Giammattei’s speech was received by emphatic and sustained applause by the Ambassadors of the Permanent Council of the Organization for American States.

The Guatemalan president said the Inter-American Commission had acted with “disdain” for the Guatemalan constitution and democracy to promote abortion and accused it of becoming a “perverse tool” to promote activism and un-democratic ideologies.

Giammattei was in Washington to defend Guatemala’s human rights record after the Inter-American Commission for Human Rights added Guatemala on a list of Human Rights abusers alongside Cuba and Venezuela. He said the Commission acted lawlessly and accused the Commission of threatening Guatemala to extort compliance with its ideological mandates.

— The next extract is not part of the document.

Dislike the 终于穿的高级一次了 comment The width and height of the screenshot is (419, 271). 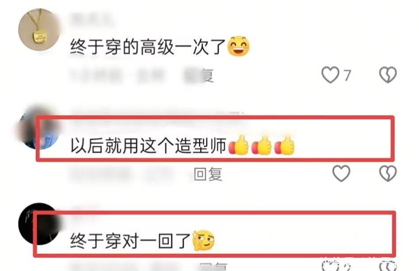click(388, 75)
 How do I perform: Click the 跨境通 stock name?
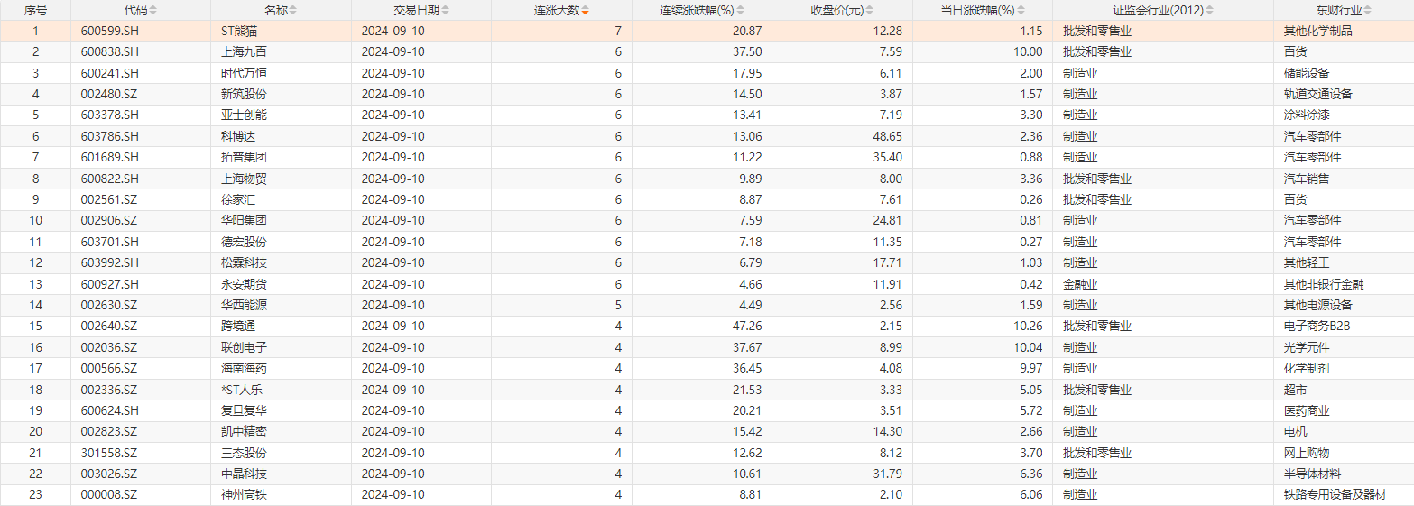(x=238, y=326)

“When one receives a note from the CIDH saying that his country will be placed on a list of human rights abusers unless the commission is invited into the country; this is a threat, and it is extortion! This is not legal!” Giammattei exclaimed forcefully in off-the-cuff remarks.

Among the reasons Guatemala was ostensibly added to the list, Giammattei cited his signing of the “Geneva Consensus Declaration,” an international agreement launched by the Trump administration in October 2020 which declares that abortion is not an international right and recognizes the sovereign prerogative of countries to protect life and the family in their laws and policies to protect women’s health. Earlier this year, Guatemala was praised as the “pro-life capital of the American continent.”

Giammattei emphasizes that there is no international obligation to allow abortion for any reason under international treaties. He accused the Inter-American Commission of promoting its own interpretations of treaties as if they were final and of interfering in the internal democratic political debates and judicial affairs of countries. This, he said, violated the mandate of the Commission to act in a way that is “subsidiary and complementary” to the constitutional system of each country.

“Guatemala is a sovereign country and a democracy, and it remains committed to fulfilling its obligations under the Inter-American Convention on Human Rights, so long as these are obligations that states consented to when they established the Inter-American system,” Giammattei said.

He also urged all members of the Organization of American States to reform the Inter-American Human Rights system in order to prevent abuses like the one carried out against Guatemala.

“It is important that we work together to strengthen the inter-American human rights system because the lawlessness and lack of respect for the rule of law that is today being inflicted on Guatemala tomorrow may be carried out against any of the member states of the organization. Today it is us, tomorrow it could be any of you,” he warned.

Before his remarks Giammattei also showed a video on behalf of the Guatemalan Congress rebuking the Commission for criticizing a recent law to protect the family, to protect adolescent children who identify as transgender from mutilation, and from being placed on hormone drugs that permanently stunt their sexual development.